* **Task to carry out**
A word-for-word copy is needed of the line containing "This screenshot has height=468, width=468." and every line after it through the end of the records below, leaving out all pictures.

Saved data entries
☆ ☆ ☆
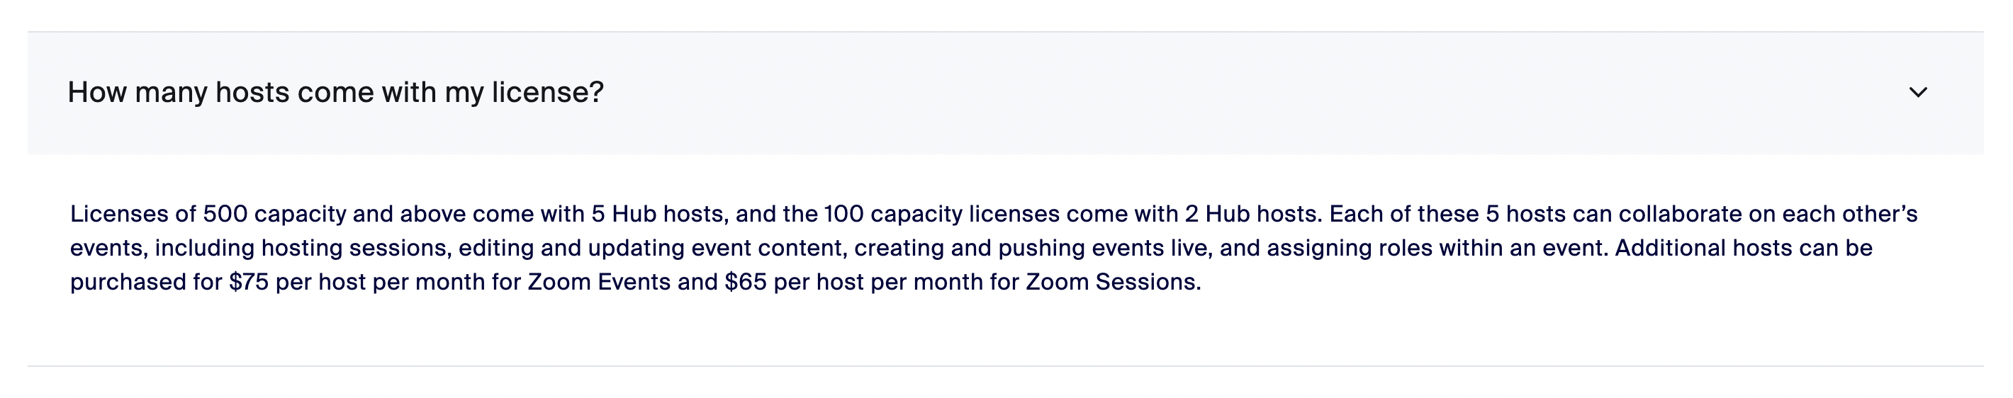This screenshot has width=2013, height=398.
Task: Click the "creating and pushing events live" phrase
Action: coord(1033,248)
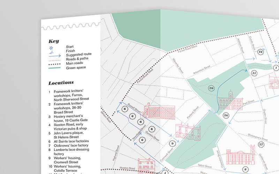The height and width of the screenshot is (174, 279).
Task: Click the blue Start asterisk symbol in the Key
Action: 52,47
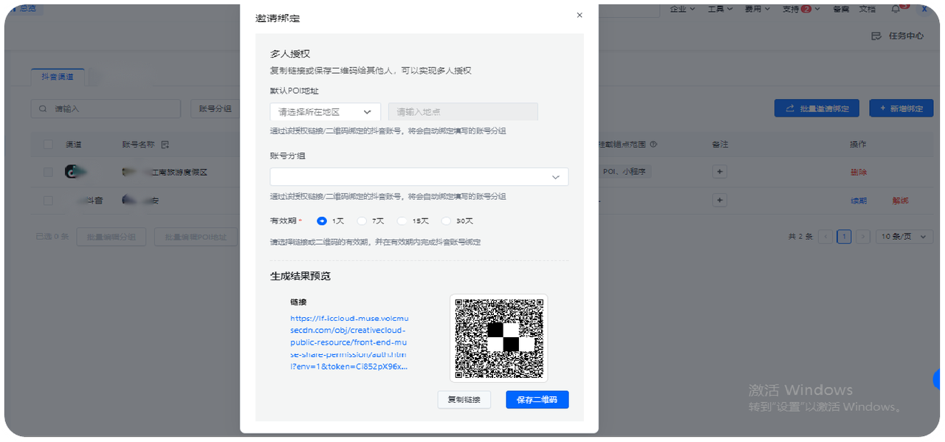Switch to the 抖音渠道 tab

pyautogui.click(x=58, y=76)
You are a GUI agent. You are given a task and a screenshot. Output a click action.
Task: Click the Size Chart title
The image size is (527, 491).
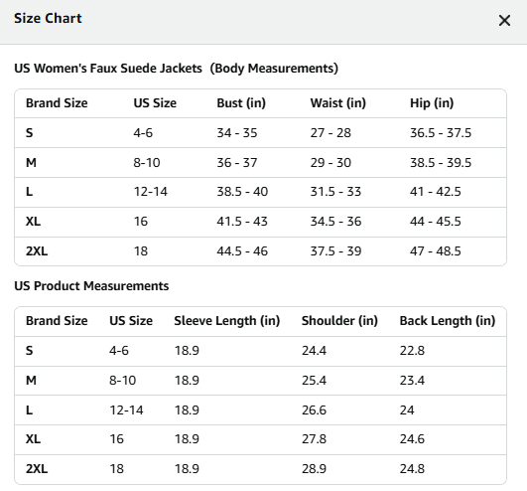coord(48,18)
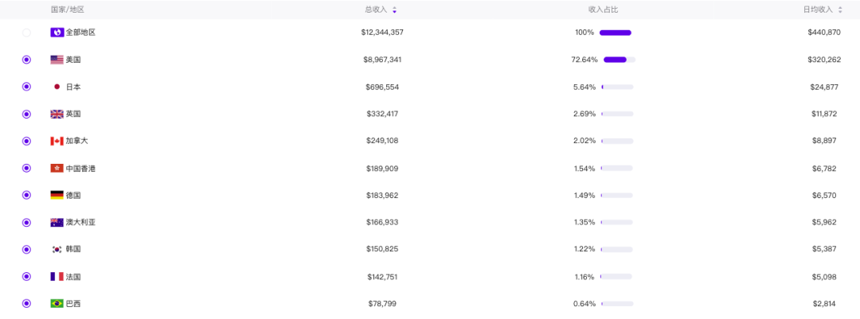The image size is (860, 319).
Task: Click the United States flag icon
Action: point(57,60)

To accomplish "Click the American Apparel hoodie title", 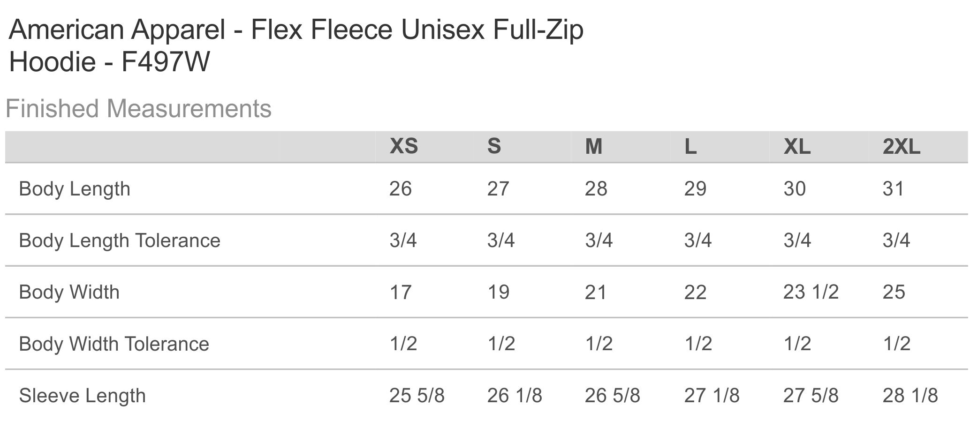I will tap(296, 45).
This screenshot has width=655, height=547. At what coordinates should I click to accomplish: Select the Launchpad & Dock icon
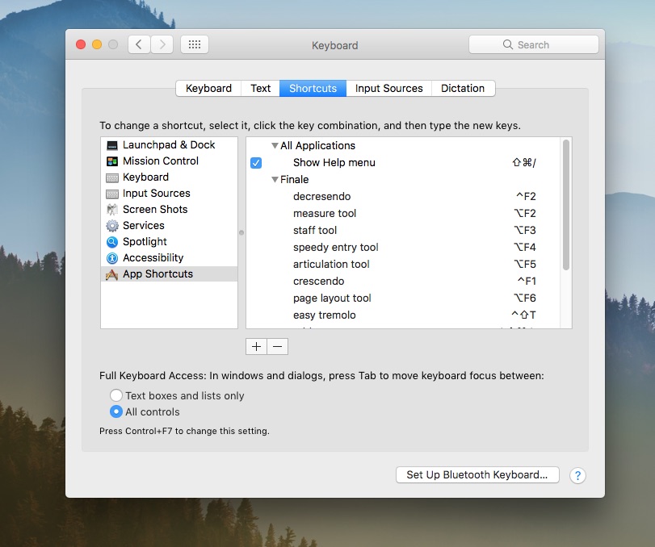pyautogui.click(x=112, y=145)
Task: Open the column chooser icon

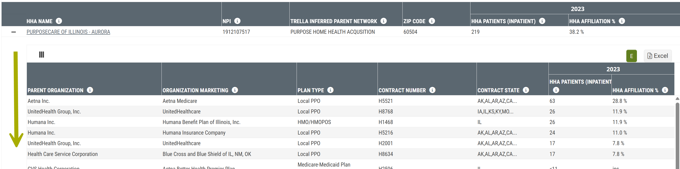Action: click(x=41, y=54)
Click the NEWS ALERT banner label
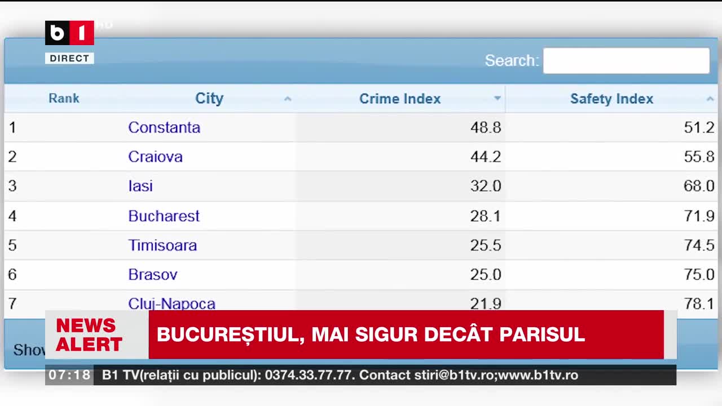Viewport: 722px width, 406px height. pyautogui.click(x=89, y=334)
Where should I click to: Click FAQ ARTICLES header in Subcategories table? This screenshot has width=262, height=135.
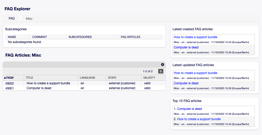click(130, 37)
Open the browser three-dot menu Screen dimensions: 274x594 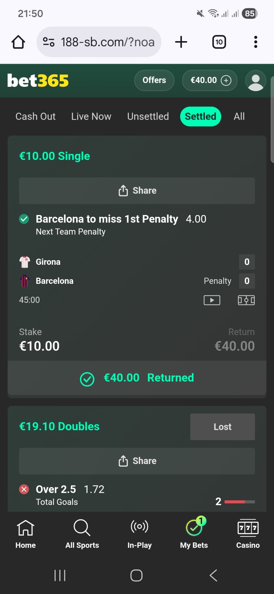[x=255, y=42]
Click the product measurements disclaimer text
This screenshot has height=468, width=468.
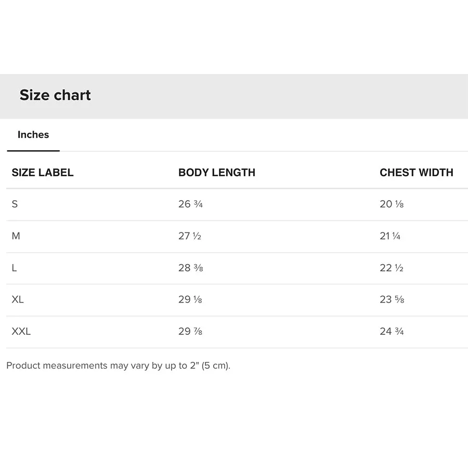[x=118, y=366]
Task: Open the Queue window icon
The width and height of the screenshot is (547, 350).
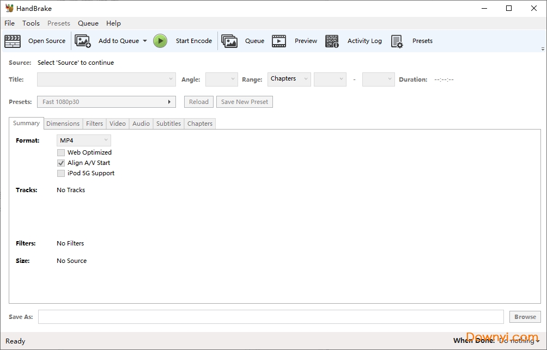Action: click(x=229, y=41)
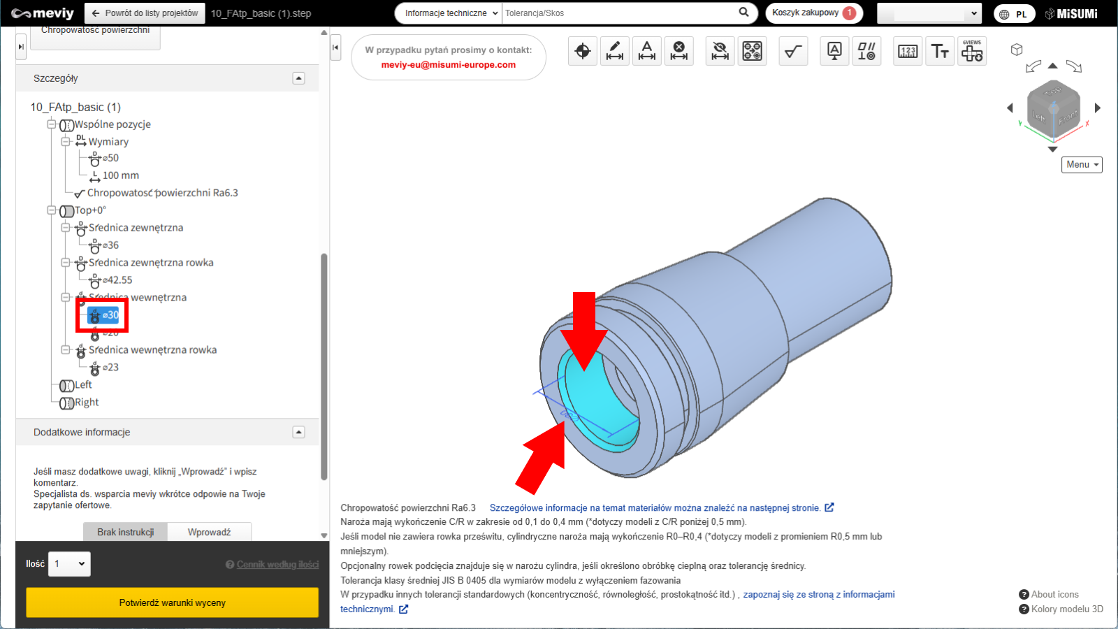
☆ ☆ ☆
* **Solved problem**
This screenshot has height=468, width=468.
[x=118, y=366]
Task: Open the Queue window icon
The width and height of the screenshot is (547, 350).
Action: click(x=229, y=41)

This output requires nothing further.